▶ Exercise requirements
Please copy the data below exactly; none of the pictures in it belong in the copy.

__________________________________________________

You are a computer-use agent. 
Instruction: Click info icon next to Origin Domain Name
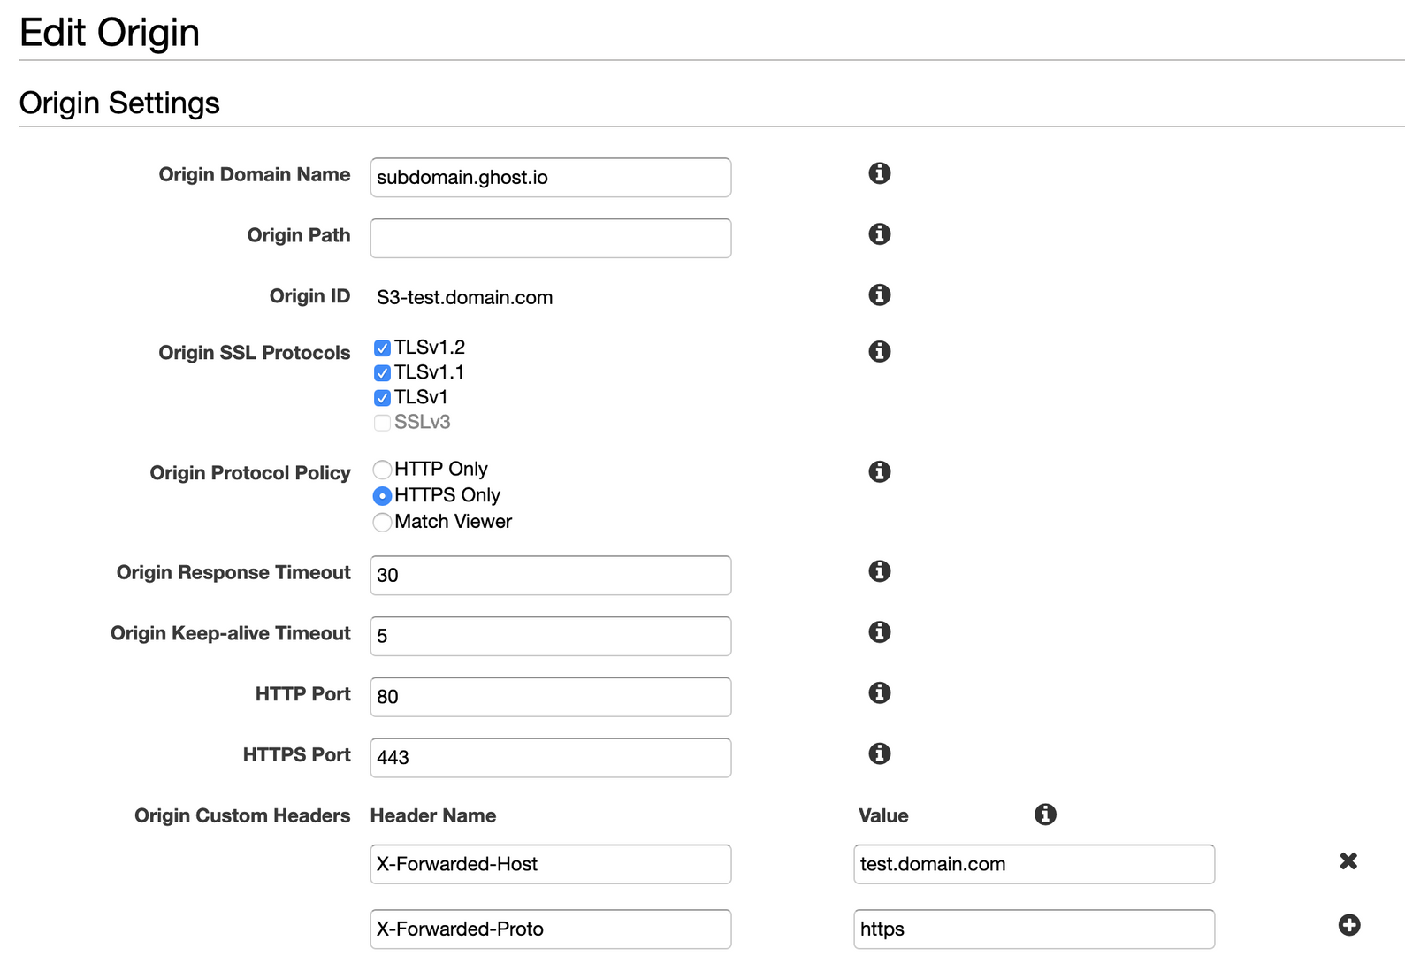point(879,173)
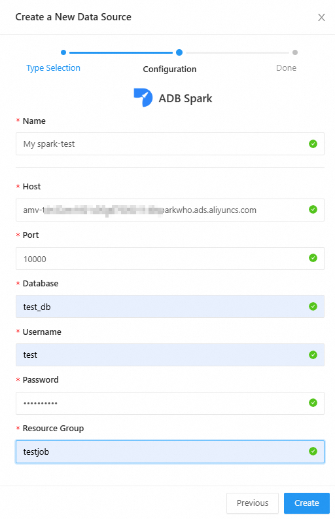Go back to the Type Selection step
Image resolution: width=335 pixels, height=519 pixels.
pyautogui.click(x=53, y=68)
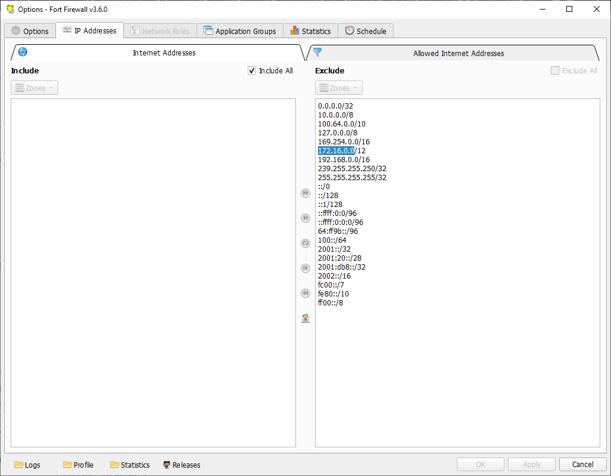Click the swap addresses circular-arrows icon
This screenshot has width=611, height=476.
click(x=306, y=243)
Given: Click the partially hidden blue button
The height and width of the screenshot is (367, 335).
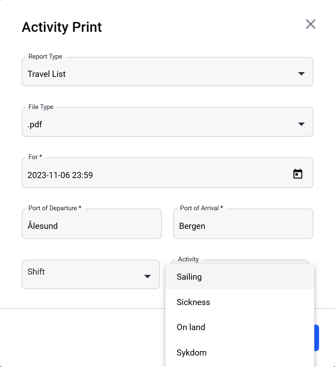Looking at the screenshot, I should tap(316, 338).
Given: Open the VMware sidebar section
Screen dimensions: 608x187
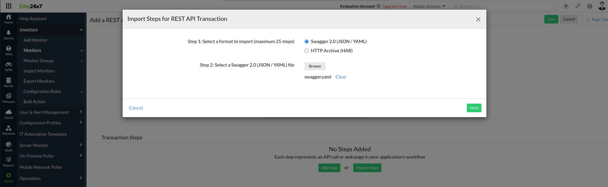Looking at the screenshot, I should [9, 98].
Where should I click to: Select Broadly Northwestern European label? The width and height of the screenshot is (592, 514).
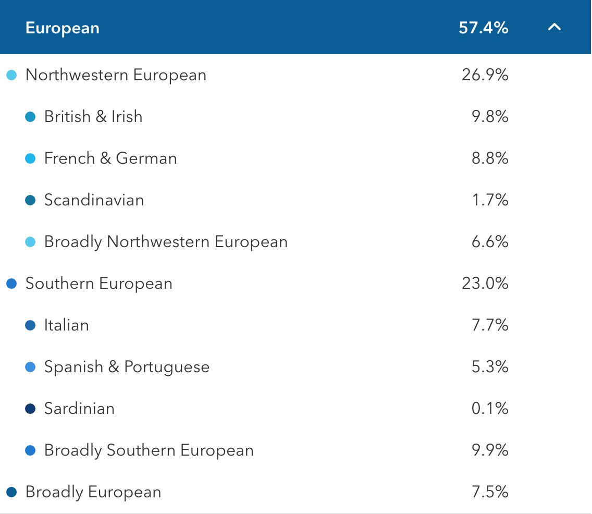coord(166,241)
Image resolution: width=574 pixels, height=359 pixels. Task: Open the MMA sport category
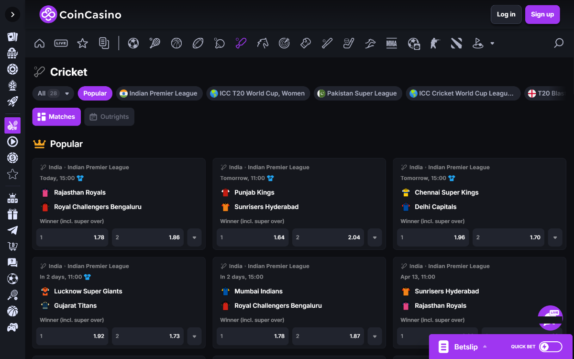click(x=391, y=44)
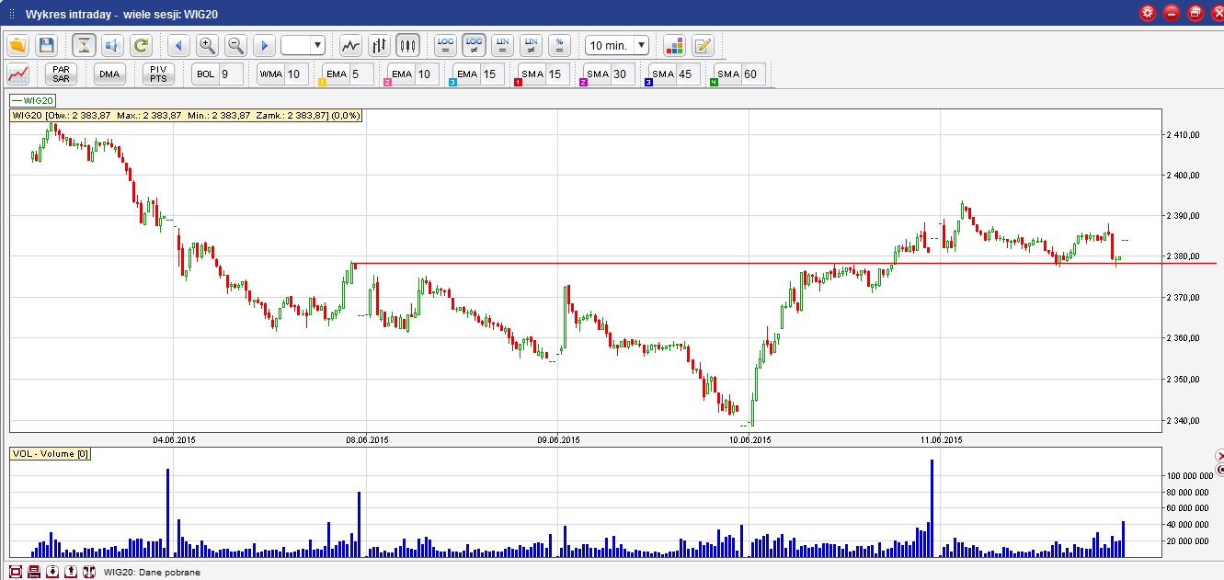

__________________________________________________

▶ Answer section
You are a computer-use agent. 
Instruction: Click info icon next to Origin Domain Name
point(879,173)
Go back to the Type Selection step
Image resolution: width=335 pixels, height=519 pixels.
pyautogui.click(x=53, y=68)
Click the swap addresses circular-arrows icon
This screenshot has width=611, height=476.
click(x=306, y=243)
Given: Click the partially hidden blue button
The height and width of the screenshot is (367, 335).
Looking at the screenshot, I should tap(316, 338).
Given: Open the VMware sidebar section
Screen dimensions: 608x187
Looking at the screenshot, I should [9, 98].
Where should I click to: Select Broadly Northwestern European label? The width and height of the screenshot is (592, 514).
coord(166,241)
Image resolution: width=574 pixels, height=359 pixels. Task: Open the MMA sport category
click(x=391, y=44)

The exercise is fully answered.